In 2007, Barbra Streisand, startled British fans with her exorbitant ticket prices. Starting at £75 in Manchester, some seats were priced at a staggering £600, whilst others would fetch a mind boggling £1,400 on Internet auctions. It says much for her status in the music business, that she could still command similar prices in 2013 when she returned to London’s O2 arena. In her heyday, she was not only the biggest female musical star in the world, but also the biggest female box office draw. Yet for all this success, ambivalence is not a word readily associated with her public persona, so an understanding of how she divides opinion remains the key to explaining her longevity.

She’s undoubtedly got the patter, the regal-esque nature to her concert appearances in recent years, hinting at a form of superior sunday religious worship, with enough financial donations to fit a new roof on Westminster Abbey. Streisand’s postmodernism, and the more than healthy dose of sceptism that goes with it, is exemplied in the rapport she still engenders in her audience. Unfortunately, it’s a well rehearsed act, no more no less, unflinchingly lapped up by her entralled devotees. Performing in 2006 for the first time in a decade, Barbra is gushing, invigorated by this alleged new connection with her youthful fans, a rare and exquisite bond between artist and audience. Filmed for a subsequent DVD release, it’s a wonderfully articulated, genuinely moving moment, as the old warhorse appears rejuvinated by this ‘live’ experience. A watershed moment therefore, until a cursory glance at an older 1994 TV special reveals the same old schtick. Reach for those two fingers everyone, and heave…….

Recommended listening

The Way we were (1974)

Essentially a hotchpot of recordings spanning a three year period, Streisand’s second number one album remains as soothing an aural experience – more than forty years on – as it did on its day of release.

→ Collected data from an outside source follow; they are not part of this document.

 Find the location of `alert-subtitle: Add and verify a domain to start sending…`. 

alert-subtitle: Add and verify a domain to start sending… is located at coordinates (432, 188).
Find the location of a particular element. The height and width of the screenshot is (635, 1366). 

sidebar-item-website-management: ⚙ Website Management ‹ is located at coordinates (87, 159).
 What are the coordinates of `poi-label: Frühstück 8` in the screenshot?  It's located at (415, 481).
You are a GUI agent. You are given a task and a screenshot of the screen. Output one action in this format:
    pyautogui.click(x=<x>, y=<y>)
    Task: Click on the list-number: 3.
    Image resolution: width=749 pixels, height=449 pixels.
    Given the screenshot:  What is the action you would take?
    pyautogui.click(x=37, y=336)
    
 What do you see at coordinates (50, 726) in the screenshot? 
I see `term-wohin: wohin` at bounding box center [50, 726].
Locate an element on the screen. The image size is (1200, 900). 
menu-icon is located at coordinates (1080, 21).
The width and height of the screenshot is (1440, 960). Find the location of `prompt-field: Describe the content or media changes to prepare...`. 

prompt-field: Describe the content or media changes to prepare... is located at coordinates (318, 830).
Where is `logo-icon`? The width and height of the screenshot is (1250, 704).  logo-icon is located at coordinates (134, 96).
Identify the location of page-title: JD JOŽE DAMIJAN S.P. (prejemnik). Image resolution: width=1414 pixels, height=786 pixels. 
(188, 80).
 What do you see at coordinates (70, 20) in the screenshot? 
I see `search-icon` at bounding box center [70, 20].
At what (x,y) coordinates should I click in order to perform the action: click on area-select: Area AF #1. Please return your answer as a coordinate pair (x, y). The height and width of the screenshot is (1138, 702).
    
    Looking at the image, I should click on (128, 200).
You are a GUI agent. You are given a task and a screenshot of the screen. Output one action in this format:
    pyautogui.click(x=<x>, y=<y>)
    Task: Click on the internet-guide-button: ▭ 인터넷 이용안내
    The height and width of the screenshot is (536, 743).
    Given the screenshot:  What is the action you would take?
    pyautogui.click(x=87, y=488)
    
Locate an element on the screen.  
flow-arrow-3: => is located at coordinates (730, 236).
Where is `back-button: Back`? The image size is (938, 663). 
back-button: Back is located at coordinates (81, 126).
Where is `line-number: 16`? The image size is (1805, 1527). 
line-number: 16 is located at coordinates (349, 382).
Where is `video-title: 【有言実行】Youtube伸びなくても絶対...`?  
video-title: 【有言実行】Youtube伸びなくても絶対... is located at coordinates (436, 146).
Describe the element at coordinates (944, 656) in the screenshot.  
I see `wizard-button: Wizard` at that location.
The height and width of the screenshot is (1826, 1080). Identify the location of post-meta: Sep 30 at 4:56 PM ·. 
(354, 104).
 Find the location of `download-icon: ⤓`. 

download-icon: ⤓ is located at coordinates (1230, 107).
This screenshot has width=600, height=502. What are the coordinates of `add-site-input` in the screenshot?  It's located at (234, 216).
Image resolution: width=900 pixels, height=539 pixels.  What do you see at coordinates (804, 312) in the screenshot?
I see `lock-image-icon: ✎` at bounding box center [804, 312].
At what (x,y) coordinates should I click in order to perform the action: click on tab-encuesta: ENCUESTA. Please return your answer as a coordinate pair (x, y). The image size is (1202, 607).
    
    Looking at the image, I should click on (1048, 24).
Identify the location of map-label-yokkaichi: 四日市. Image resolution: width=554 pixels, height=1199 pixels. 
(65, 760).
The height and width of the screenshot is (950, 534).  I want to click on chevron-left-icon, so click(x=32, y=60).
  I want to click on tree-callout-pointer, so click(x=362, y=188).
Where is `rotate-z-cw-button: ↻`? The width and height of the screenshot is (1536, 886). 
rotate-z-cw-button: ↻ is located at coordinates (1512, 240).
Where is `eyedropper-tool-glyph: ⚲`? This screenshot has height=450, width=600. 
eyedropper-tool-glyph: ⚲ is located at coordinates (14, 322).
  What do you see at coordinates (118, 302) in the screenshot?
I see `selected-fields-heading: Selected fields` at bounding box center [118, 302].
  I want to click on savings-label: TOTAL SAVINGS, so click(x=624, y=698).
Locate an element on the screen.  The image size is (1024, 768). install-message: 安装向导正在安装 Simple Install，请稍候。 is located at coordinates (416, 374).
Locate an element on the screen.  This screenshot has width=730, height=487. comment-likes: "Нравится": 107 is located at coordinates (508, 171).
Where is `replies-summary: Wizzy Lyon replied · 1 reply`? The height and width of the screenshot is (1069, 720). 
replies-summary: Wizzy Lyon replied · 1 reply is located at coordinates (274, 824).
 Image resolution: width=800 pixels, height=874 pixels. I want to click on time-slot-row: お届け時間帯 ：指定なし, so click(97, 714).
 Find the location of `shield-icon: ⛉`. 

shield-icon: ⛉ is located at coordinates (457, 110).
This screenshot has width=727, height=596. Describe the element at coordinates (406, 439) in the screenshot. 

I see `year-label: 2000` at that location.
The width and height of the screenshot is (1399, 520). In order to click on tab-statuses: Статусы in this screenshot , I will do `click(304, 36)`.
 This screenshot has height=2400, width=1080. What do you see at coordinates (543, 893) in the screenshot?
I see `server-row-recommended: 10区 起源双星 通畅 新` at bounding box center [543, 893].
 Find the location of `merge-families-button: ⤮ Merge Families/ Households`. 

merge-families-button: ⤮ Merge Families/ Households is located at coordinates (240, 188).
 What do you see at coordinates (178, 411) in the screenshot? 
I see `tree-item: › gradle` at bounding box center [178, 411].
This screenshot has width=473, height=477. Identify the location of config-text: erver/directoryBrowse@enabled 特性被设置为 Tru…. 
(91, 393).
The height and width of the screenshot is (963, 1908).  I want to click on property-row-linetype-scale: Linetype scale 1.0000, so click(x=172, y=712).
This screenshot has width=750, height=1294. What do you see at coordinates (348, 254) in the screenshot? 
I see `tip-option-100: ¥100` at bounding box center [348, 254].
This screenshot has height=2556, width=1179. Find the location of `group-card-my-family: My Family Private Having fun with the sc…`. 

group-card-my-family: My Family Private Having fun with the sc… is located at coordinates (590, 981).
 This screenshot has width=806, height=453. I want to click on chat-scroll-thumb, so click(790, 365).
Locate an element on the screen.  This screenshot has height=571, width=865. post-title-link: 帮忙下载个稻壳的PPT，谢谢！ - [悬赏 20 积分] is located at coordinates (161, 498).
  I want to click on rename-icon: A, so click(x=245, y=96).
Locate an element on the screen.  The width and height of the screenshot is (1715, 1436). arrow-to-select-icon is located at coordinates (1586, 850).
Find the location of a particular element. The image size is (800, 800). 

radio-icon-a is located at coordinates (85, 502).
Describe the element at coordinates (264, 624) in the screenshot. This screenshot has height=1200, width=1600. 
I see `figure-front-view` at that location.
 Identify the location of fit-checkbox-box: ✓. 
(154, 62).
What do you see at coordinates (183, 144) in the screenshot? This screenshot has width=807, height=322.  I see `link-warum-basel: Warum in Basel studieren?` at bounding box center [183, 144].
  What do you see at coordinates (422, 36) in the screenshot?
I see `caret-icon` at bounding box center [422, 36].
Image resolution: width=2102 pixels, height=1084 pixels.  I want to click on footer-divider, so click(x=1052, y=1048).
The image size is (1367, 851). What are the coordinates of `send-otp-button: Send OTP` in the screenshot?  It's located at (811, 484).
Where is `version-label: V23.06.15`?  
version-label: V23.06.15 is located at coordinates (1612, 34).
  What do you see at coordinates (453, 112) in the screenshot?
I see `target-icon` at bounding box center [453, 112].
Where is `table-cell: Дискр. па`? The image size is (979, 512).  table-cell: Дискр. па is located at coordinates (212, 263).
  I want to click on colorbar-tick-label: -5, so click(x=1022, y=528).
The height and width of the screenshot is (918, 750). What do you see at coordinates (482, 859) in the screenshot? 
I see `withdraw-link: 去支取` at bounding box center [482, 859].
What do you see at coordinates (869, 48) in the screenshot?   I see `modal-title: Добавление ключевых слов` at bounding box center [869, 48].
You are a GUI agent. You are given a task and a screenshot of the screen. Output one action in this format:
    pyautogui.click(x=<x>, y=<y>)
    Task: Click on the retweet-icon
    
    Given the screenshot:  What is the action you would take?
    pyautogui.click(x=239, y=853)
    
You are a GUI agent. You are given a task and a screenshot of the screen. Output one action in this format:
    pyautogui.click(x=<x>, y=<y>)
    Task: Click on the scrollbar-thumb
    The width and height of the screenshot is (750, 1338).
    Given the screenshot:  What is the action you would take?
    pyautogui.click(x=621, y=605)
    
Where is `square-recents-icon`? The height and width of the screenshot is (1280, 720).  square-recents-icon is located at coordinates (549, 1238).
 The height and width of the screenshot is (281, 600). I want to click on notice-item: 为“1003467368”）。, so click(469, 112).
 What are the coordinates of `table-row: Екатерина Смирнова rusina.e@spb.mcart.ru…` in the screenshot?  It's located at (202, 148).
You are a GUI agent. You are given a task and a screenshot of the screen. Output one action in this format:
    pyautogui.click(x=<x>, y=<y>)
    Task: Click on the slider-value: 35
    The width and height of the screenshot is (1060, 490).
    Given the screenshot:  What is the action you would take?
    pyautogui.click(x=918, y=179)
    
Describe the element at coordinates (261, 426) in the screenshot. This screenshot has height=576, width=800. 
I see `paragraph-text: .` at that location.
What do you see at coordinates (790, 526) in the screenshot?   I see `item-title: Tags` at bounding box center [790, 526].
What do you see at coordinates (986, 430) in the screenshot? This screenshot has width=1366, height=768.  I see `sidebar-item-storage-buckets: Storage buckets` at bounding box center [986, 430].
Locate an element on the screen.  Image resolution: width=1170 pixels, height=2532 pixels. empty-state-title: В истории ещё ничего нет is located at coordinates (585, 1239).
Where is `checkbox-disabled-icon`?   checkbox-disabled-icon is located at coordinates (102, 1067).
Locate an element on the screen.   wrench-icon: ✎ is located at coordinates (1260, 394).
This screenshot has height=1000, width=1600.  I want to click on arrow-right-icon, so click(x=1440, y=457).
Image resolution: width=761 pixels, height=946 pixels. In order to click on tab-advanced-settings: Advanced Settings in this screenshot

A pity therefore, that the album’s opener “Being At War With Each Other,” should feature an intro motif that outstays its welcome by more than 30 seconds. When La Streisand is finally allowed to sing, she wrings forth every nuance of Carole King’s paean to a troubled relationship, adding a sheen of humanitarian empathy to the lyrics: “Everyone comes from one father one mother/So why do we complicate our lives so much/By being at war with each other.”

A further brace of numbers from the December ’73 sessions – Paul Simon’s “Something so right,” and Stevie Wonder’s “All In Love Is Fair,” are masterful cover versions, suitably embuing the album with a contemporaneous feel that belies the age of the accompanying material, most of the material having been recorded three years earlier for an aborted album project called ‘The Singer.’

Elsewhere, the Brooklyn born girl is a trifle restrained on Legrand’s “Summer Me, Winter Me” but suitably intoxicating on Ron Miller and Tom Baird’s “I’ve Never Been a Woman Before.” The title track – a #1 hit on the Billboard Hot 100 chart and the top selling US single of the year, is presented on the remastered CD edition in two forms, the original studio cut and the film soundtrack version, and whilst the end product should have been spotty and uneven, the album remains undeniably a cohesive and consistent release.